Jeffrey Bunder, EY’s global private equity leader, says: “IPOs are becoming an increasingly viable and highly attractive exit route for PE-backed companies across a range of deal sizes and countries in the region. Last year’s results should help reinforce competitive tension at exit between the trade buyer and public markets, enabling Latin American PE houses to improve returns further.
 
“Beyond Brazil, the Latin American PE market is steadily maturing with more exits also coming from newer markets such as Colombia, Chile, Mexico and Peru. As we move forward, it will be crucial for PE to continue developing and maturing in the region as it will play a vital role in providing the necessary capital, discipline and expertise required to help the Latin American economy achieve its full potential.”
 
Organic revenue growth is by far the largest component of revenue growth for PE-backed companies in the region. Over 68 per cent of EBITDA growth was driven by organic revenue growth.
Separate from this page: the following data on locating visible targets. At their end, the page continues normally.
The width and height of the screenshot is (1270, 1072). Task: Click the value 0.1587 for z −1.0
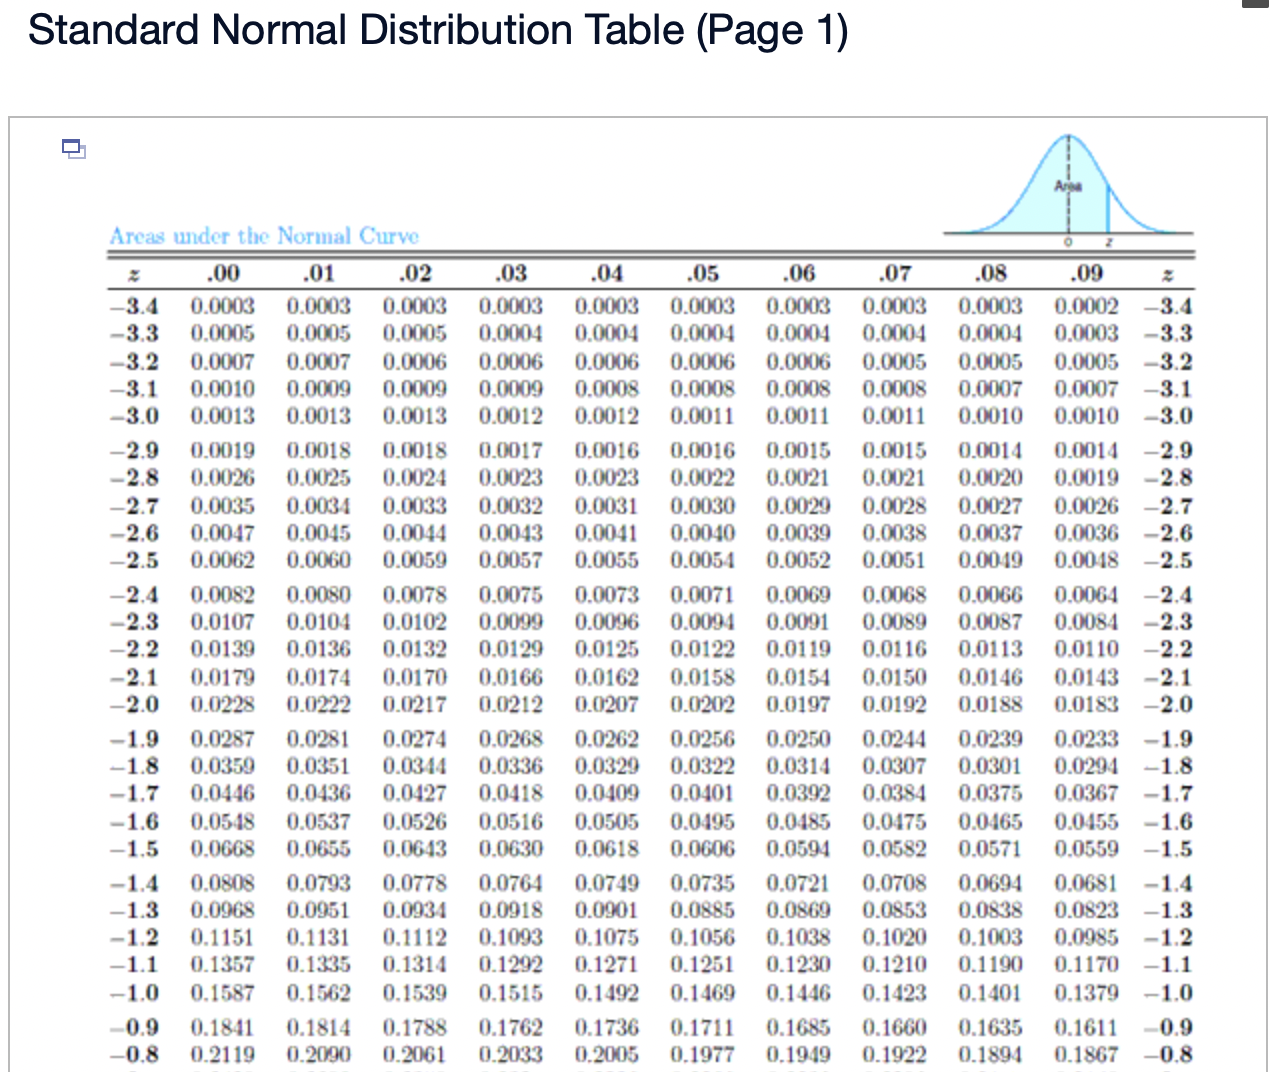tap(221, 994)
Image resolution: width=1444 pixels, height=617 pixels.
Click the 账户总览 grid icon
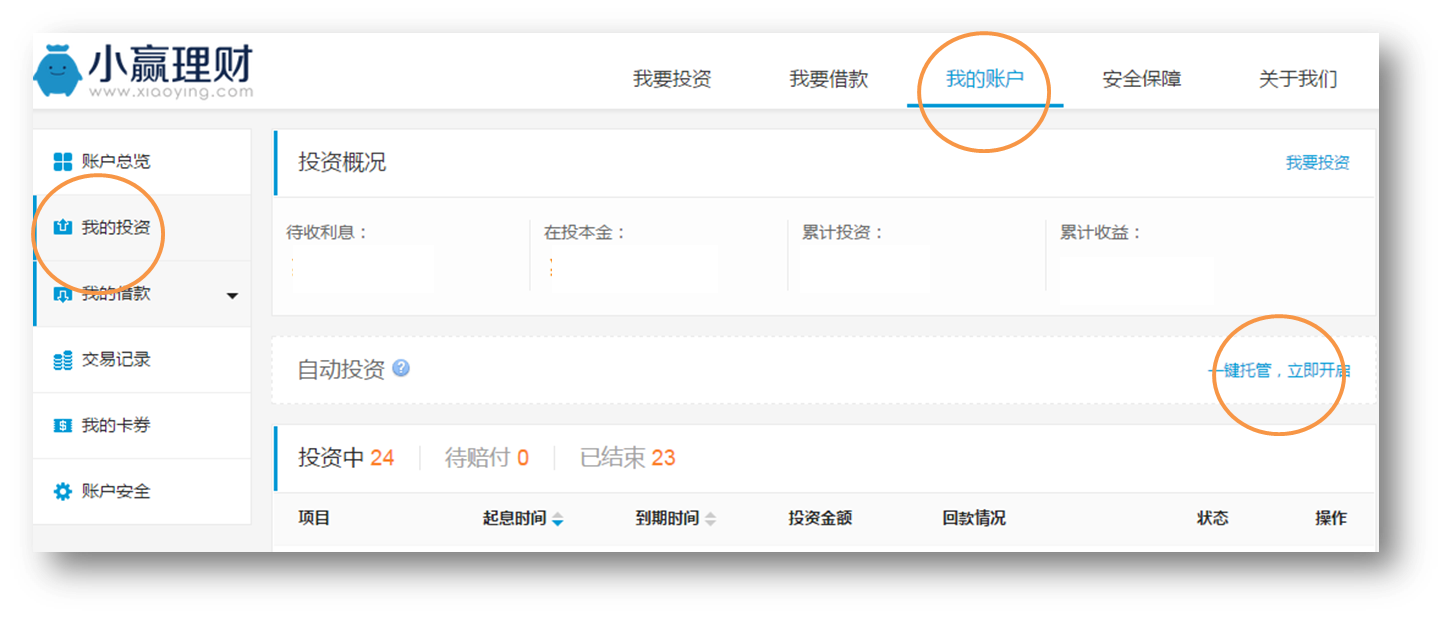click(63, 162)
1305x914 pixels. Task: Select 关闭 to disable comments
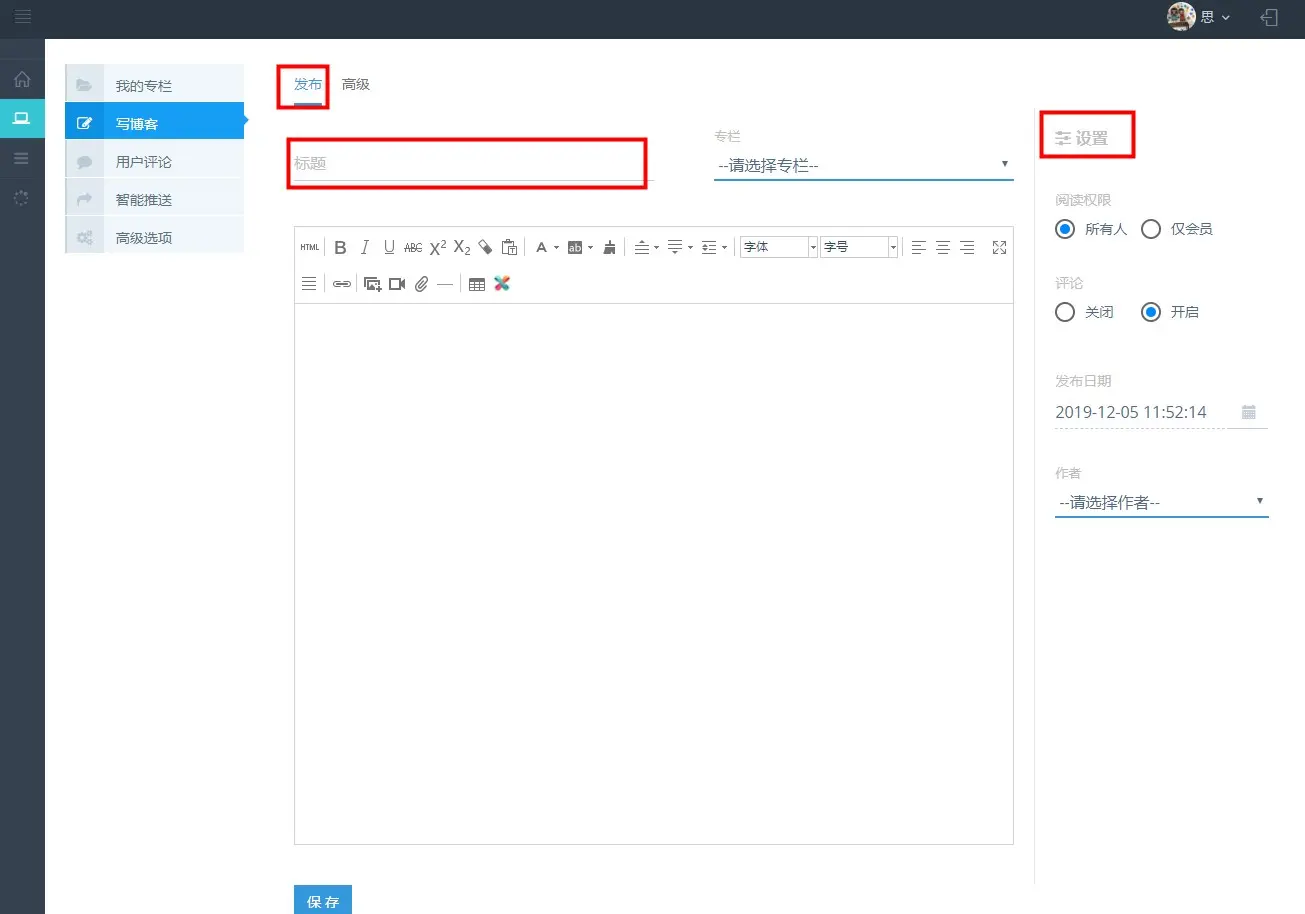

Less than 30 per cent came from acquisitions and only 3.1 per cent was achieved through cost reduction.
 
When examining organic growth as a whole, geographic expansion is the primary driver accounting for 47 per cent of growth. This figure is far more significant than growth in the overall market, which accounts for 22.1 per cent of organic revenue growth. New products accounted for 15.2 per cent, while improved sales techniques made up 13.2 per cent.
 
Bunder adds: “The region’s PE firms are clearly focusing on driving growth through successful geographic expansion. There is a lot of growth capacity in Latin American domestic markets. As local markets continue to mature and larger firms increasingly seek deals beyond Brazil over the coming years, there will be an expectation for international and regional growth to increase markedly as a driver of organic revenue growth.”
 
Targeting industries directly related to middle class consumption – consumer services and goods, technology and health care continue to be a lucrative and scalable strategy for PE-backed businesses in Latin America. Consumer goods and services accounted for the highest proportion of exits at 32 per cent between 2007 and 2013. This sector has been long popular with the region’s PE houses, where favourable demographics in the form of a rising middle class with increasing disposable incomes have attracted high levels of investment. Financial services and technology accounted for 23 and 18 per cent of exits respectively.
 
Michael Rogers, EY’s global deputy head of private equity, says: “The focus on investing in sectors that service the growing middle class in Latin America is clearly reflected in PE investments and, ultimately, in exit patterns by sector.”
 
As the Latin American market continues to mature, there is a clear transition into a two-tier PE model resembles the multistate PE ecosystem in many developed markets. The study shows that the vast majority of sub-USD100m entry value (EV) deals were acquired from private sellers. By contrast, there is a broader spread of deal source in the over-USD100m entry EV category, with private sellers accounting for 53 per cent, 40 per cent coming from corporates and public markets and seven per cent coming from other PE houses.
 
While the figures for the exit market are encouraging, the coming years will be a crucial time for Latin American PE. In contrast to developed markets where cost reduction initiatives play an important role, focus on portfolio company growth is a main focus in Latin America. The study shows that 27 per cent of portfolio companies remain in the portfolio for more than six years and that holding periods have lengthened considerably since 2011. After a peak in 2011, fund-raising totals in the region have fallen. Additionally, many of the large deals completed between 2008 and 2010 will need to be exited over the coming years.
 
Rogers says: “Many firms are now reaching the point where they will need to raise fresh capital, and they will need to intensify their focus on exits. They must demonstrate their ability to exit before LPs will commit to new funds. The coming years will be a critical time for Latin American PE as more exits start to come through and the full performance picture starts to emerge.”